Exercise aim.
In the listing below, count the lines that contain the string "name", and state that number without further words.

Raw data.
____

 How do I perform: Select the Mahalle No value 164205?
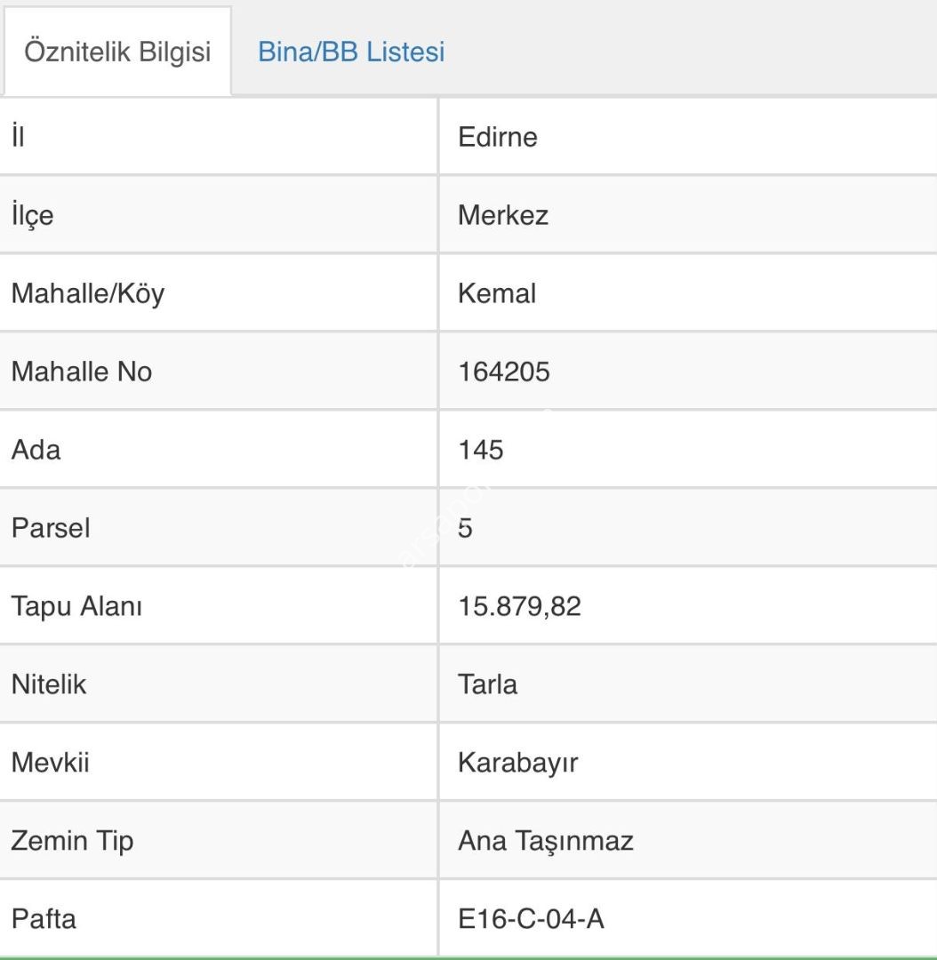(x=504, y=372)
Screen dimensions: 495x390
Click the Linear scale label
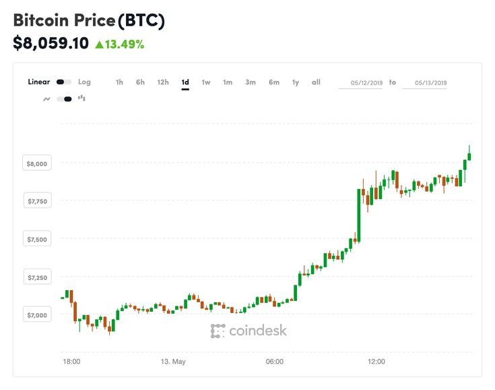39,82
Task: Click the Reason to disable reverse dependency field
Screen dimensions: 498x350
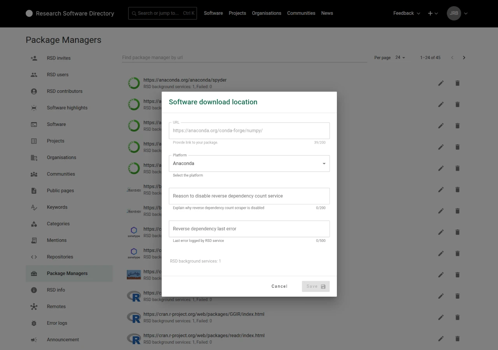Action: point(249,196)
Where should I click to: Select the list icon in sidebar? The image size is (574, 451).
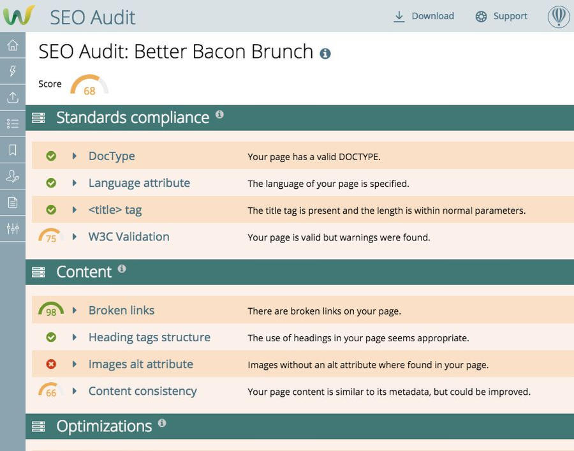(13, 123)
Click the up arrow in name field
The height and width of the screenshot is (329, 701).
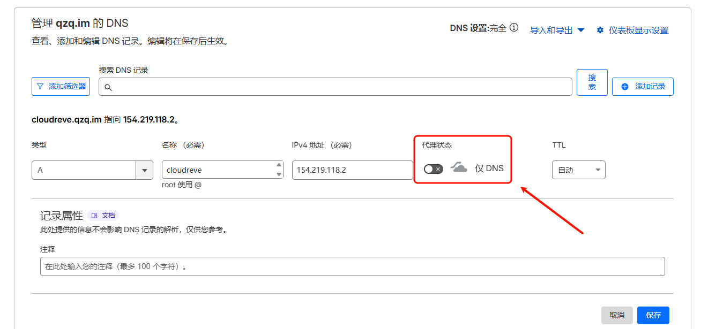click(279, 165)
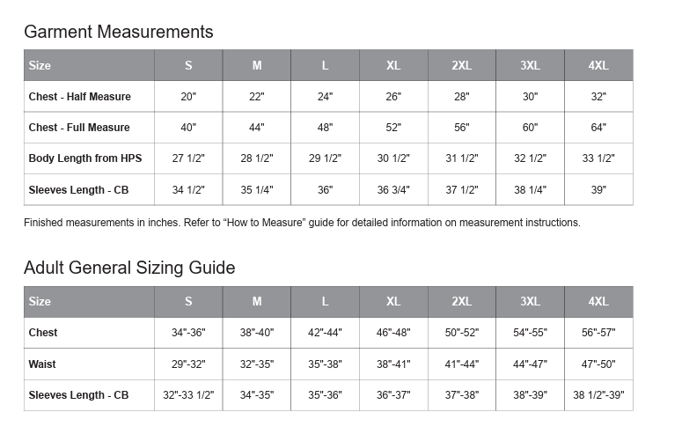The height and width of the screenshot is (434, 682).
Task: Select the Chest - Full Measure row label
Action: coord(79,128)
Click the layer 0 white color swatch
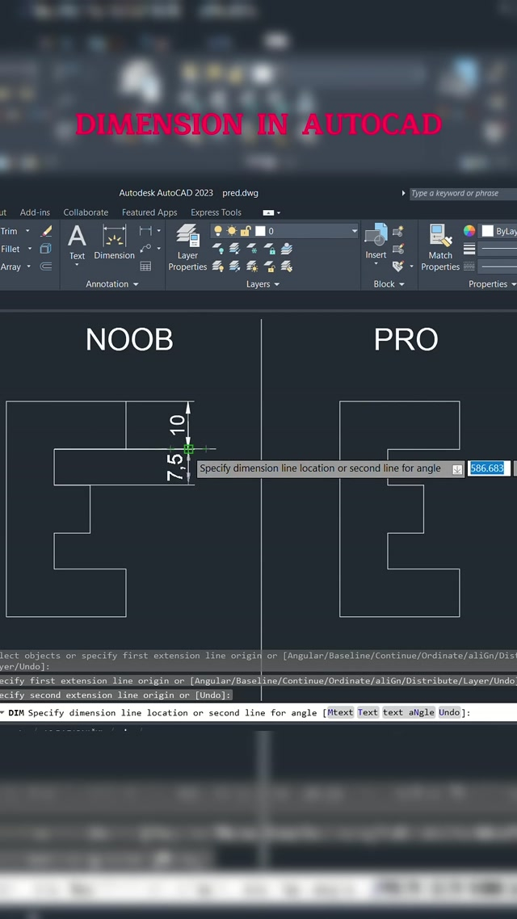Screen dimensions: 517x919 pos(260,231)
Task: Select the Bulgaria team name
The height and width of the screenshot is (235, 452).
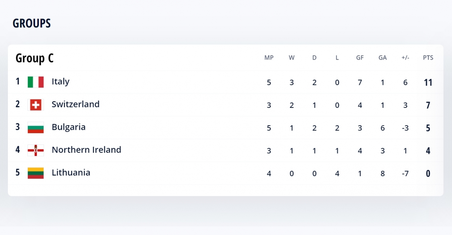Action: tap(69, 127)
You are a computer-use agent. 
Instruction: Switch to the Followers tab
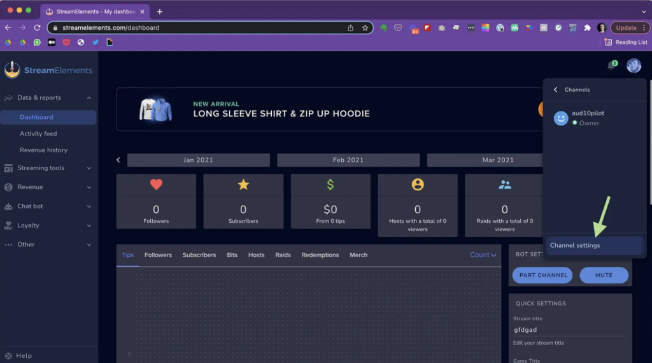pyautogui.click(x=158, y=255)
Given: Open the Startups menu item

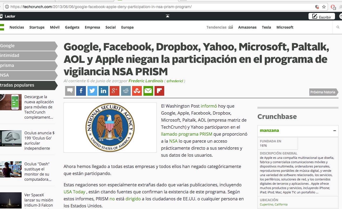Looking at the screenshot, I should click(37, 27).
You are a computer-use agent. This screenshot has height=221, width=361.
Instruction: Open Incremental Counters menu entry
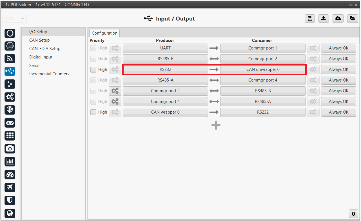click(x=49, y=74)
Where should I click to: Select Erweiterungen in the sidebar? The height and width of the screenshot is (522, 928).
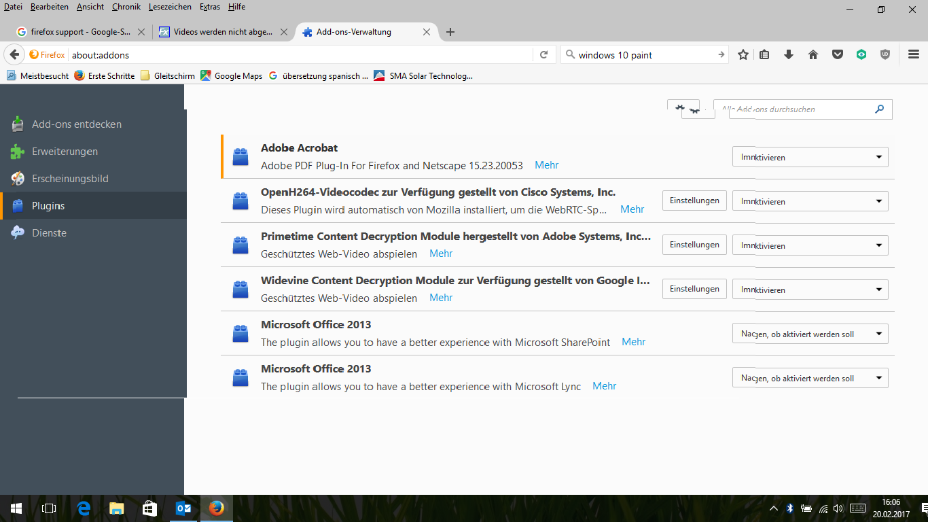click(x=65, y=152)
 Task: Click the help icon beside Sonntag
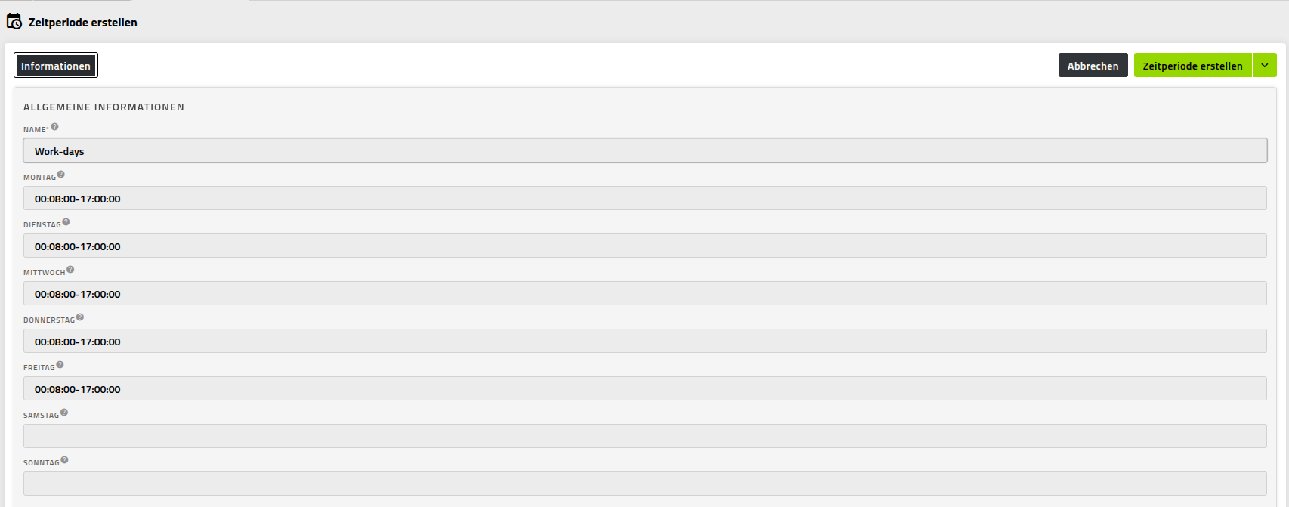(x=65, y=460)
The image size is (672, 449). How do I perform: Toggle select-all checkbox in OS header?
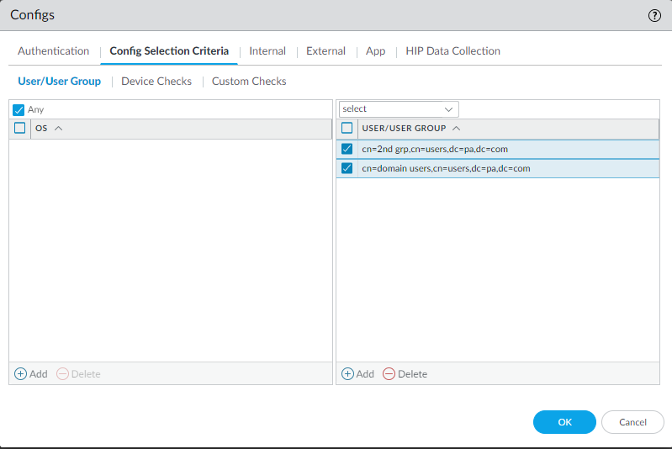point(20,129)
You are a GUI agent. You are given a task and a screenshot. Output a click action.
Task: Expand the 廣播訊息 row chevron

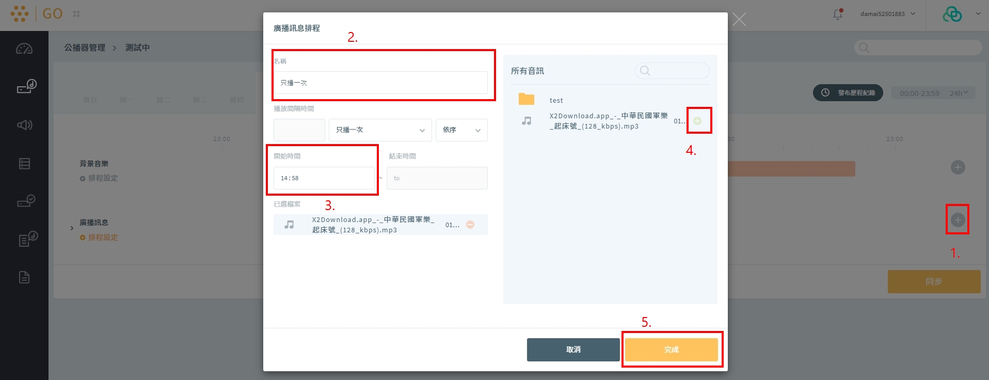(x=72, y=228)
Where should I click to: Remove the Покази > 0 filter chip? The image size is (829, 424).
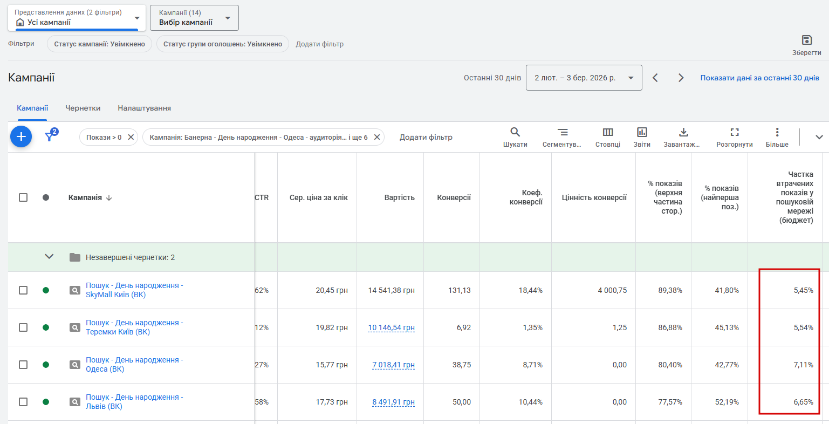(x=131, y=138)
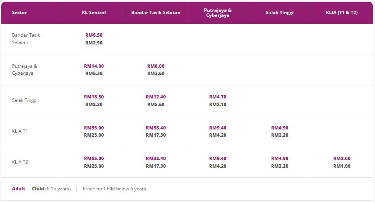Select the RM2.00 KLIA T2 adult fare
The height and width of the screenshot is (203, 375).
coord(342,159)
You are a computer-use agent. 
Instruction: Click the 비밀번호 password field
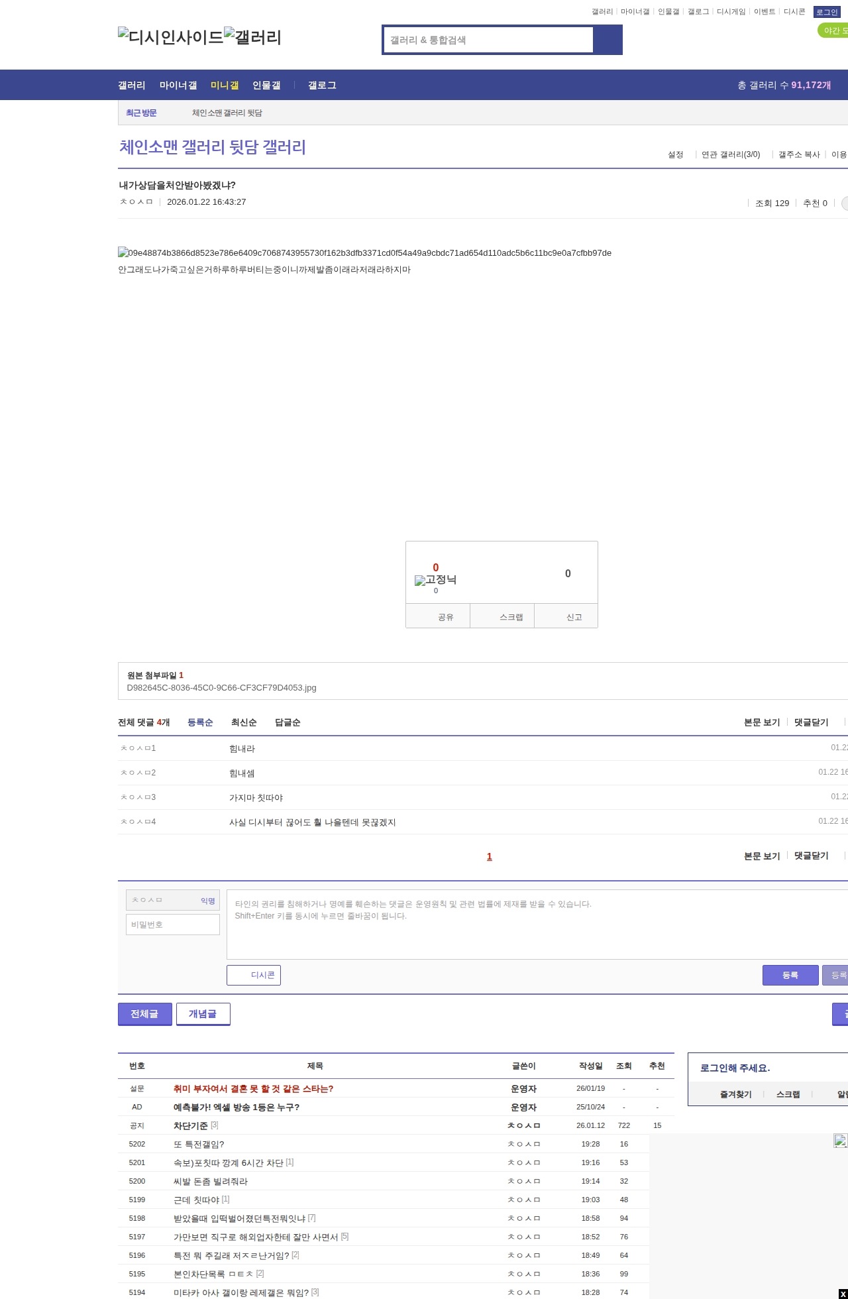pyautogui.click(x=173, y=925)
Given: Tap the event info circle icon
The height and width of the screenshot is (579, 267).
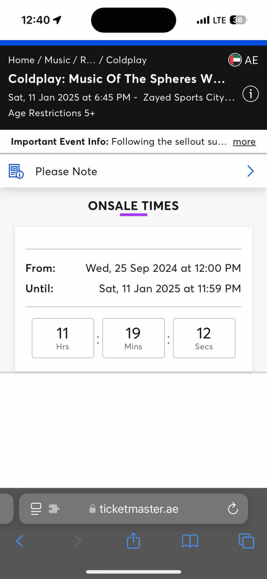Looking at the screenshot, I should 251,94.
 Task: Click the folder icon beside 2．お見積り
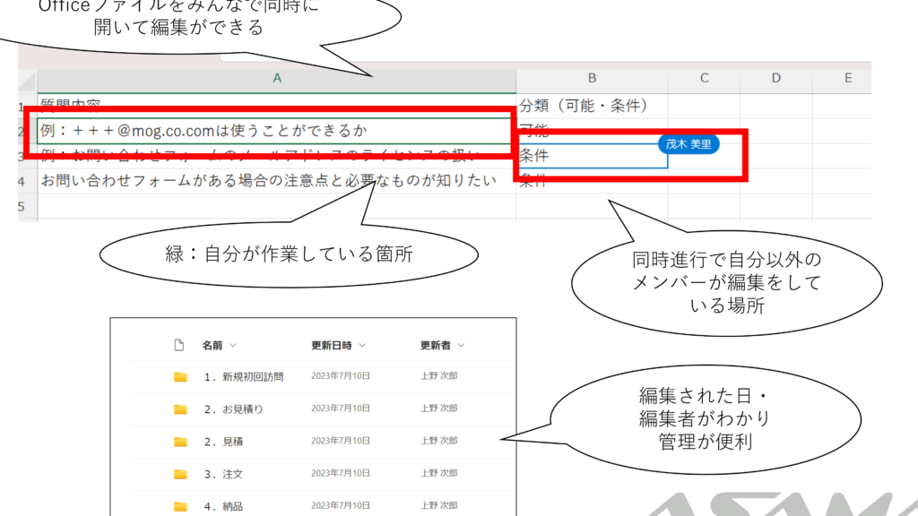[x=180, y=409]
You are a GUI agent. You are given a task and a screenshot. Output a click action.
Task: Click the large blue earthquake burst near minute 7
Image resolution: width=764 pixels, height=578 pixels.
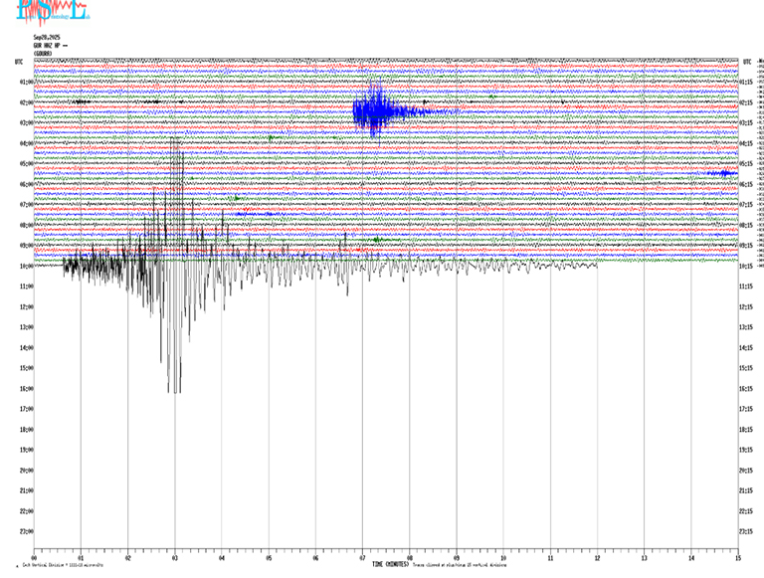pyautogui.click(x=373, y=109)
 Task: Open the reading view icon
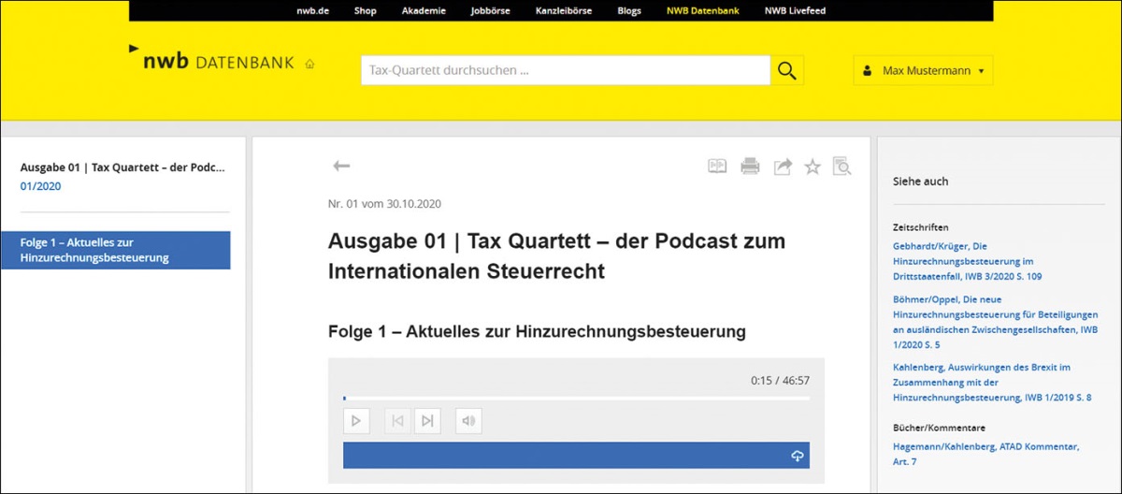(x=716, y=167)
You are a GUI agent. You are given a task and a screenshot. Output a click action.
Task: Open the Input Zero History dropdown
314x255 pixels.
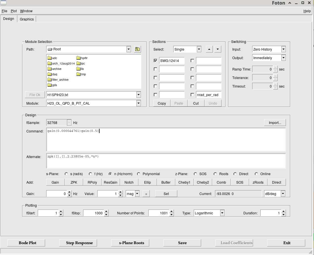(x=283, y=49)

____

Expected output.
2